Sampras did not take too well to this insult dished out by Agassi in front of a packed stadium of fans who had come to see a charity tennis match. Sampras thought that Agassi had gotten personal. In retaliation, Sampras drilled his next serve right at Agassi’s head. Agassi ducked and the ball missed him, but he was still shaken up by the gesture. It led him to make another comment about Sampras’ stingy tipping habits. Roger Federer, Sampras’ teammate, immediately joked about how serious the two men took their rivalry.

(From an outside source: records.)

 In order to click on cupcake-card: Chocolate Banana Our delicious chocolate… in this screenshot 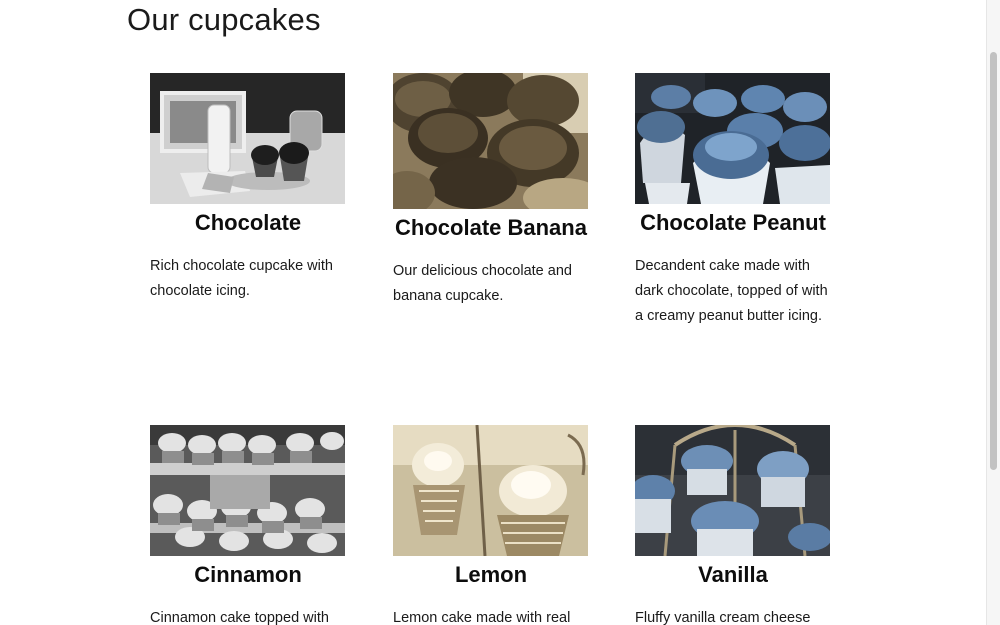, I will do `click(491, 191)`.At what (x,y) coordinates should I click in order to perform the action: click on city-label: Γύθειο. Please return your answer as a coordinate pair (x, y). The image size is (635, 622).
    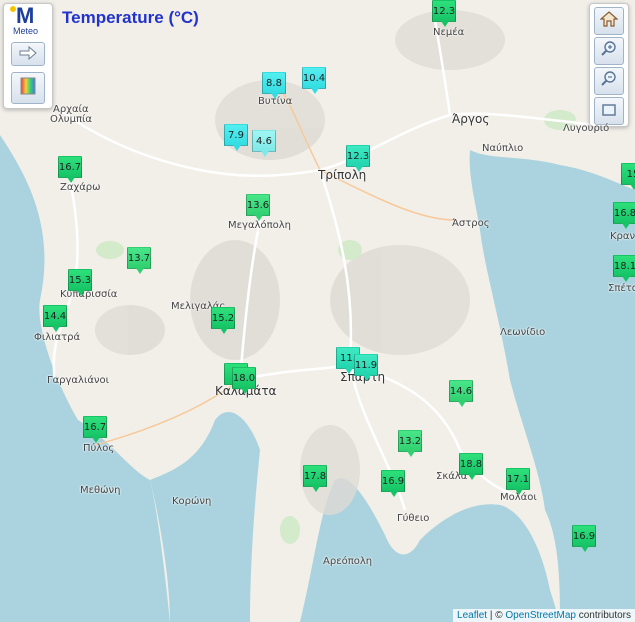
    Looking at the image, I should click on (414, 518).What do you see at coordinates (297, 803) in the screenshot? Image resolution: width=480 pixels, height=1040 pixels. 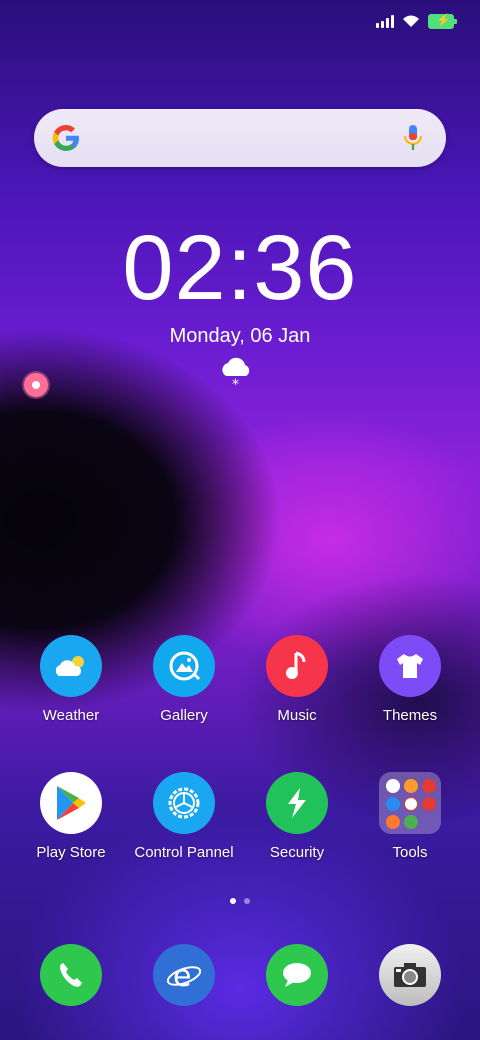 I see `security-icon` at bounding box center [297, 803].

Federer and Nadal are considered to be modern rivals on the tennis court, though their relationship is quite friendly both on and off the court.
“But action performed with great effort by one seeking to gratify his desires, and which is enacted from a sense of false ego, is called action in the mode of passion.” (Lord Krishna, Bhagavad-gita, 18.24)
Now both Sampras and Agassi have been retired for years, so this behavior shown at a charity exhibition is quite astonishing. We’re supposed to get wiser and more detached as we get older. This incident illustrates the dangerous nature of the mode of passion, as it manifests in competition. The false ego is so fragile, that any little comment can trigger retaliation.
Competition certainly isn’t the worst thing in the world, for we all must perform actions to maintain our body. Earning an honest living and competing fairly with other athletes certainly isn’t overtly sinful, but one should understand that the rewards of such competition are only temporary. As much success as we may have in our material ventures, our glory will one day come to an end. The secret to a successful life is to perform our prescribed duties with detachment to the results and the fruits acquired.
“Be steadfast in yoga, O Arjuna. Perform your duty and abandon all attachment to success or failure. Such evenness of mind is called yoga.” (Lord Krishna, Bg. 2.48)
This is much easier said than done. As we saw in the example of Sampras and Agassi, even after retiring from a sport and not having any concern for fame and fortune, one can still hold an attachment to their legacy and ego. The key to acquiring detachment is to first gain an attachment to God. This is the real meaning of life. Our material fortunes and relationships come and go, but our relationship with God is eternal. If we think of Him at the time of death, we never have to take birth again.
“After attaining Me, the great souls, who are yogis in devotion, never return to this temporary world, which is full of miseries, because they have attained the highest perfection.” (Lord Krishna, Bg. 8.15)
The easiest way to think about God is to regularly recite His name in a loving way, “Hare Krishna Hare Krishna, Krishna Krishna, Hare Hare, Hare Rama Hare Rama, Rama Rama, Hare Hare”. This chanting can be performed by any person, at any stage in life. Chanting is part of bhakti-yoga, or the process whereby one connects their soul with God in a loving way. Krishna is the source of Brahman, so if we understand Him, we’ll realize that all living entities are in the same boat. Instead of competing with one another, we can work together for the highest cause, that of returning back home, back to Godhead.